How long had he been following me? 

And would he do it again?

Since that day, I’ve been very fortunate to have running buddies who enjoy running in the early morning as much as I do.  I haven’t needed to go out solo as much as I used to.  For the longest time, if I didn’t have anyone to run with in the morning, I’d run on the treadmill or fit it in in the daylight hours.

At some point, I’m not sure when, I started running in the dark again.My anxiety about the dark lessened but I still don’t feel totally comfortable.

My first mile is always faster than I intend because my adrenaline is thumping. I’m always on alert.  I take notice of ever car, person or thing that I encounter.  I carry mace with me. But lately, I’m not too sure I feel comfortable running in the dark or the light.  It seems like there are more and more reports of women being attacked or killed no matter what time of day it is.  I angers me so much that I can’t have the freedom of running anywhere without feeling like I’m prey for some sick predator.

I think a large majority of women have their own scary story of running alone. It’s not an isolated incident that only happens in big cities. It happens everywhere.

Part of me wonders if my worry is exaggerated by the media coverage of these events. Are there more incidents of women being attacked or is it just reported on the news more so it seems that way?

The news of Mollie Tibbetts recently made me even more sad and angry.  She went out for a run, something we all do every single day.  It was something that she enjoyed.  Something that she looked forward to.

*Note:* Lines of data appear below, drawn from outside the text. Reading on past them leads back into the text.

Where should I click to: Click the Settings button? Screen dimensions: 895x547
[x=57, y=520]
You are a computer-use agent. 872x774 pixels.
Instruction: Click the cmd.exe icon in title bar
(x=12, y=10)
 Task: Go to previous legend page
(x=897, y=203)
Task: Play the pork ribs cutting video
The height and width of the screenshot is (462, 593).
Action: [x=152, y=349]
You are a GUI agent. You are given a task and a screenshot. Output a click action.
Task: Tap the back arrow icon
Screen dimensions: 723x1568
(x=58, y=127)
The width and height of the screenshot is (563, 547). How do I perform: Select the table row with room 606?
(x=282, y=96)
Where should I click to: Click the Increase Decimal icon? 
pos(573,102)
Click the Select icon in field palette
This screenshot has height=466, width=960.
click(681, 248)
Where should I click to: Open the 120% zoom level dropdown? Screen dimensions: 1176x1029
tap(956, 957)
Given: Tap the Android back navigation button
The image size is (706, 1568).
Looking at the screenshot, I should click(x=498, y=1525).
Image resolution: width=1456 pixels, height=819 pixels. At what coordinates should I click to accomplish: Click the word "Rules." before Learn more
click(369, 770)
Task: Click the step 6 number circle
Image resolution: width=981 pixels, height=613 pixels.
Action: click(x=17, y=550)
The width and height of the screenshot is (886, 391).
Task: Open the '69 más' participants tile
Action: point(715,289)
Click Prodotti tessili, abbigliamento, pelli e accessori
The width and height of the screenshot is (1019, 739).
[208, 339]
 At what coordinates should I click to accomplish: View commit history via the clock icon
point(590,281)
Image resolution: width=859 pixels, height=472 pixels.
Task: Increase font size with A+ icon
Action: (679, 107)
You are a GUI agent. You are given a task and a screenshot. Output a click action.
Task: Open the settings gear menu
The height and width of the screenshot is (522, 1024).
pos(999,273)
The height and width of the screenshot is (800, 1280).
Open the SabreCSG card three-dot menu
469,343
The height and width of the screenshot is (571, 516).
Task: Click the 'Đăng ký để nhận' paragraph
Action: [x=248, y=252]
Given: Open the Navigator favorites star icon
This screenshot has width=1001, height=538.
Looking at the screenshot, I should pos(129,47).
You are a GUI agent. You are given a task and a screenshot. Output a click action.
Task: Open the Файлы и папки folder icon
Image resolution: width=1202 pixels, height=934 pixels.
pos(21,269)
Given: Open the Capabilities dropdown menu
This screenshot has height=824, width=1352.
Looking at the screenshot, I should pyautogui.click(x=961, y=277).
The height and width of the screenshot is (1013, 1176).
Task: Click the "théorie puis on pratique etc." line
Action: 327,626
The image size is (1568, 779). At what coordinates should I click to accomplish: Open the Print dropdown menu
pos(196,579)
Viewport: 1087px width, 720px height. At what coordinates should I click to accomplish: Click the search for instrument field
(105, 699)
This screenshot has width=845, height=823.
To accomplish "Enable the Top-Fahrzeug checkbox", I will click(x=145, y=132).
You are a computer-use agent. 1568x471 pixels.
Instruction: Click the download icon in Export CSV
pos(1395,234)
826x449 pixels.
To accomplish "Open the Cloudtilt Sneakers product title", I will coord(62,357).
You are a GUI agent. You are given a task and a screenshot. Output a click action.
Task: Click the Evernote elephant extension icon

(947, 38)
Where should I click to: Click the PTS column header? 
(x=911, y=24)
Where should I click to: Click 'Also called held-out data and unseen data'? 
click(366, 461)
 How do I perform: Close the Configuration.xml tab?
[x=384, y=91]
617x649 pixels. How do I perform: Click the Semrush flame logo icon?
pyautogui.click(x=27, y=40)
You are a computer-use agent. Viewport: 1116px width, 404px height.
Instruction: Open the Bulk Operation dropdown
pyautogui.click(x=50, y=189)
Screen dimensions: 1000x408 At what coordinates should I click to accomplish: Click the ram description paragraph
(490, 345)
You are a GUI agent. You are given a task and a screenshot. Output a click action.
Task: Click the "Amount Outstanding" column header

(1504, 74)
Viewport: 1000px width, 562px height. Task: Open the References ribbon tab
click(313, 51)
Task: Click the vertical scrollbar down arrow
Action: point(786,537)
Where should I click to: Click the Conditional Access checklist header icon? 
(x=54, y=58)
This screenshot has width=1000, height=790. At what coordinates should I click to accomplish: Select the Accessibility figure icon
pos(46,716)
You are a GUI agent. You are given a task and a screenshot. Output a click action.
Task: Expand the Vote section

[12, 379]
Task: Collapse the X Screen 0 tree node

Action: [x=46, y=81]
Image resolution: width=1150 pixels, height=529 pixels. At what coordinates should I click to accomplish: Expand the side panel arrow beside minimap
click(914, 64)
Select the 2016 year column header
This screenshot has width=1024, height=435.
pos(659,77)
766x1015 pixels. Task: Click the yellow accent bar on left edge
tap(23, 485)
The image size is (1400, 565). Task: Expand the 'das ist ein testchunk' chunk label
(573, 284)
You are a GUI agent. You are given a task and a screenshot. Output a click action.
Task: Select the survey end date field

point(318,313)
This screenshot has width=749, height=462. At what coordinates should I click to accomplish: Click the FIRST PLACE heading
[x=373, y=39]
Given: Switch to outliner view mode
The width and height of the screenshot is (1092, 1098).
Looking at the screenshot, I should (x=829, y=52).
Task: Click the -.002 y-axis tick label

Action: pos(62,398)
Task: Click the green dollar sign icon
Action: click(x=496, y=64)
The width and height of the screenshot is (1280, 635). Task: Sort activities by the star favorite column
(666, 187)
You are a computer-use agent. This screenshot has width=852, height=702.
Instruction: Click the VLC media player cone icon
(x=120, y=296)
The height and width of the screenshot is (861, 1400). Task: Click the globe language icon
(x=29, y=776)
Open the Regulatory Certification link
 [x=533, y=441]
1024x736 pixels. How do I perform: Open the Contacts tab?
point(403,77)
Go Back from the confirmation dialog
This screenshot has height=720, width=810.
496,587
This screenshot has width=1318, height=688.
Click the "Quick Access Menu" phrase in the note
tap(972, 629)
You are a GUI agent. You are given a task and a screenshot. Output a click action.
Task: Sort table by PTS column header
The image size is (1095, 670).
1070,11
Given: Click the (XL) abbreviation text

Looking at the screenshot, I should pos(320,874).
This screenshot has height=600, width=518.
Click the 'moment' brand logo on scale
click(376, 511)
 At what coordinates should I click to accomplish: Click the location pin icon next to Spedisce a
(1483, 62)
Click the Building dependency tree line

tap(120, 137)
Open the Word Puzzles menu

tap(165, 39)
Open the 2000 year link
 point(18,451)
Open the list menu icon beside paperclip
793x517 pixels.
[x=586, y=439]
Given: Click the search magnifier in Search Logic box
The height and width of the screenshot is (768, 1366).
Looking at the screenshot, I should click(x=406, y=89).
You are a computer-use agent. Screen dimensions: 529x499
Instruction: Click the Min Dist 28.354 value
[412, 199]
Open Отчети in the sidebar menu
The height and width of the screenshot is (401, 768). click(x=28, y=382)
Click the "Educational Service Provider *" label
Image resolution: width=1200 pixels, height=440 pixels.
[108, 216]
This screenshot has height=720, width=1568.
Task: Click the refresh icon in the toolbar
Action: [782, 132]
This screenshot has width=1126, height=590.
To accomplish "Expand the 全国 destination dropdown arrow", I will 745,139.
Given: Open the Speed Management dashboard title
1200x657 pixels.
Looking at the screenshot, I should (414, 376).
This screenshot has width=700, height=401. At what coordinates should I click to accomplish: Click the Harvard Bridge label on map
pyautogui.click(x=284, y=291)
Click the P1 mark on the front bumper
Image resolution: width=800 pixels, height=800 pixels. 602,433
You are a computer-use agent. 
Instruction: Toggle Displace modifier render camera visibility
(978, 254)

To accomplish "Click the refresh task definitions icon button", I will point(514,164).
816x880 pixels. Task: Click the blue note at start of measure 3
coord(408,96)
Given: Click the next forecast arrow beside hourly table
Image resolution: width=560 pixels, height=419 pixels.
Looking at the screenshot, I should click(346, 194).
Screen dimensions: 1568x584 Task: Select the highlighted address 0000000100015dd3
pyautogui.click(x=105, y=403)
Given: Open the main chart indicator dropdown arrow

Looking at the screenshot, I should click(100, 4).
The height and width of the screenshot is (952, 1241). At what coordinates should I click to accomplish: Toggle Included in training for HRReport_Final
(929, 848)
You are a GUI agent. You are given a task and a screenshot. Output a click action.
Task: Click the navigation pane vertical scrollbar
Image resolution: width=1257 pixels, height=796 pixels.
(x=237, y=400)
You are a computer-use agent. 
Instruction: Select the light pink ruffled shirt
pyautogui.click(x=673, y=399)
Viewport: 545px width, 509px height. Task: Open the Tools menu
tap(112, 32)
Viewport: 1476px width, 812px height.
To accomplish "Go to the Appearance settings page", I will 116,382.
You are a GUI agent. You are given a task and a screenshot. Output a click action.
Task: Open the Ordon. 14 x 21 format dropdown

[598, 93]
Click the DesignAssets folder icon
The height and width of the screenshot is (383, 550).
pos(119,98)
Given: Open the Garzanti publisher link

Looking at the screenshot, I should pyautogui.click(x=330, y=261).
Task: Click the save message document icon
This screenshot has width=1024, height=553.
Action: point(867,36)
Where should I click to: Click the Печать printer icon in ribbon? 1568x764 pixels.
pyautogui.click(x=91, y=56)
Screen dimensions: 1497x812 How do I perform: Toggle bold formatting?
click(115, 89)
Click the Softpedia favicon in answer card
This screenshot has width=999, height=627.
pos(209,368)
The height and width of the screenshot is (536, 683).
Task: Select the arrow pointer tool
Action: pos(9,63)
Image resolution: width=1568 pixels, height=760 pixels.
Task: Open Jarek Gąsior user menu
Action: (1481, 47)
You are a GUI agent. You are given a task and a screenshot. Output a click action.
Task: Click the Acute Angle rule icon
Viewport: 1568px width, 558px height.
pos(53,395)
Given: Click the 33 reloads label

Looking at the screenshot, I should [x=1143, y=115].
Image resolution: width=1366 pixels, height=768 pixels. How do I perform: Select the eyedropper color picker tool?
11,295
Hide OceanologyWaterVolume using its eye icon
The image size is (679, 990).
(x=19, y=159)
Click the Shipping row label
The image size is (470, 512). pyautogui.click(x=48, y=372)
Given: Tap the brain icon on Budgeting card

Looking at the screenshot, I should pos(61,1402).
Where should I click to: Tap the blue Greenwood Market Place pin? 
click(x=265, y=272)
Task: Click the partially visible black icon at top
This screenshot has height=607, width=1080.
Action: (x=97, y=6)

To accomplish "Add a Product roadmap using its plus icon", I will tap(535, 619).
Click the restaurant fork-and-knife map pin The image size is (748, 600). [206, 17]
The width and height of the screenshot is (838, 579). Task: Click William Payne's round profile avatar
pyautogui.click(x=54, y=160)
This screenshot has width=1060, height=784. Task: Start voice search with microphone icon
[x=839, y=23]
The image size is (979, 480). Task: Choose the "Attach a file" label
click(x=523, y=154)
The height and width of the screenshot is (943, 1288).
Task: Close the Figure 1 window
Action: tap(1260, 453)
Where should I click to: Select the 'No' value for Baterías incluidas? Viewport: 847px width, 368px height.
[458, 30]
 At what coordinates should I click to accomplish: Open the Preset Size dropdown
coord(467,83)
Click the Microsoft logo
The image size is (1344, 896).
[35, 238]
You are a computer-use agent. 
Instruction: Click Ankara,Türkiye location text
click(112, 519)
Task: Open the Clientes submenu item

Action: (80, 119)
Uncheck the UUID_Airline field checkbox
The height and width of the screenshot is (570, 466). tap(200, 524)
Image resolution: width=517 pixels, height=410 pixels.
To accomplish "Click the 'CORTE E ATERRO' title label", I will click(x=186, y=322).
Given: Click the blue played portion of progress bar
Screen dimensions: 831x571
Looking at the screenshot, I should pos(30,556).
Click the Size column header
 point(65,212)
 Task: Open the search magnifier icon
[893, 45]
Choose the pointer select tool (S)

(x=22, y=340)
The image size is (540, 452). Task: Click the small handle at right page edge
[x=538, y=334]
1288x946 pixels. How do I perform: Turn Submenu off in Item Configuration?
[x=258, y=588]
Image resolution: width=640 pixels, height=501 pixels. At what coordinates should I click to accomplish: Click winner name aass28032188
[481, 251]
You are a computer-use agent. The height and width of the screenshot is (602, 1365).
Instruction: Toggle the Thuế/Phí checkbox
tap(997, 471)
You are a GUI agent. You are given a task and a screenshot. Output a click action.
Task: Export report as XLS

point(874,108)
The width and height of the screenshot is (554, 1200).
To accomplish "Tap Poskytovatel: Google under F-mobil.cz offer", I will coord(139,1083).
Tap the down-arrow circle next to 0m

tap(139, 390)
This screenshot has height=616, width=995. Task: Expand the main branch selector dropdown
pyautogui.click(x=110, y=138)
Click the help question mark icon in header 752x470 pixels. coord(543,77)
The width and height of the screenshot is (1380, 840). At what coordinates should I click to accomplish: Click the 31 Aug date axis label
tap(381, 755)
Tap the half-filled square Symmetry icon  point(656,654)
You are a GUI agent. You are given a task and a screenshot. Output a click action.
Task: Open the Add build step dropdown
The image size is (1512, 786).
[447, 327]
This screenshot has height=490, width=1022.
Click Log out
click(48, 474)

When I heard the news, I was thankful that I was meeting a friend the next morning for a predawn run for some comfort and security. We talked about what we encounter daily as female runners.  How it’s not right that we live with this fear over our heads every time we head out the door. We talked about how crazy it was that some people were practically blaming Mollie for going out for a run alone. Like she did something wrong!  We also talked about how we aren’t going to let fear stop us from doing what we love.

I wish I had a solution for all of this. What I wish for even more, is that I didn’t even need to write a blog post about this.  My wish is that all women could run, hell, just walk out of their house without having to fear what will happen.

What I do know is that I’m still going to run. I’m still going to run alone.  I’m not going to let fear win.

If you need a refresher on safety tips for running alone, HERE’S a post I wrote a couple of years ago.

Stay safe friends.

Linking up with Coaches Corner and Wild Workout Wednesday.

 

19 comments on “Running Alone While Female

  1. I was attacked over 25 years ago while running in the dark and, even though I was able to fight myself free and run away it changed the way I thought about running alone forever. When I have to run early I may as well be doing a speed workout because I definitely run faster. I also keep my route simple and on the main road. I’ve never worried too much about being alone on trails after daylight but perhaps I should. It does anger me that women have to think about this. I do love that women want to stand up and take their safety back, saying that no one is going to scare them from running, but as someone who’s been there, I think that your life is more important than just taking a stand.
    Debbie recently posted..26+ Weird, Gross and Crazy Things Runners Do (that normal people don’t get)My Profile

    1. I remember your story from years ago when I first started reading your blog. It definitely made me change a lot of my running in the dark habits. Such a scary thing. I don’t know if I’d ever be able to run solo again after that. It’s interesting your comment about running on trails. I have a friend who runs practically nothing but trails and says she feels safer there than on the road. Most women won’t run trails alone because of fear of what’s out there. It took me awhile to run trails solo but now I do it but am still hyper aware just like on the road. And I totally agree with you that life is more important that running.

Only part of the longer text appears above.